Port Glasgow Athletic Juniors Football Club were a series of Scottish association football clubs which played at Junior level from 1895 to 1939. Although there are references to a PGA Juniors from 1893, this was probably the senior PGA's third XI. As was usual at the time, an amateur club, Port Glasgow Victoria, became linked to the Senior club in 1903 and was renamed PGA Juniors, this was to be the club that existed until the outbreak of World War Two in 1939.

They shared the ground at Clune Park, Port Glasgow with the Senior side Port Glasgow Athletic. When the latter disbanded in 1912 the Juniors played on at the ground until 1917. The site was then cleared and housing for the local shipyards were put up in its place. To play on, the Port shared with Greenock club Morton at Cappielow Park until 1921. They finally built a ground at Garvel Park, Greenock.

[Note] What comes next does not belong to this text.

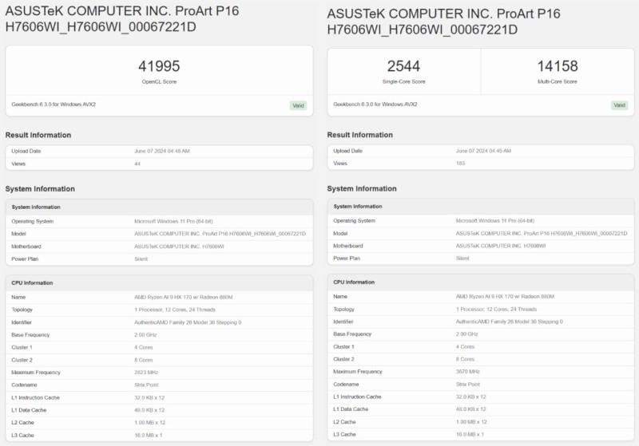This screenshot has height=446, width=639.
Task: Click the "Single-Core Score" label
Action: [403, 81]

By the late 1930s, the club were desperate to move back to their home town, but because of a lack of available space this proved impossible. There was a scheme to redevelop the Bay area of the town, but insurance costs were prohibitive and the club never returned to Port Glasgow. The club made the decision to fold in June 1939. After the Second World War Junior football returned in the shape of Port Glasgow Juniors. Garvel Park at the time was within an estate, but the whole area had since been built over and is now a dockyard.

Port Glasgow Athletic Juniors reached the final of the Scottish Junior Cup once and won the Scottish Junior Football League on a record five occasions – 1909–10, 1910–11, 1913–14, 1929–30 and 1937–38.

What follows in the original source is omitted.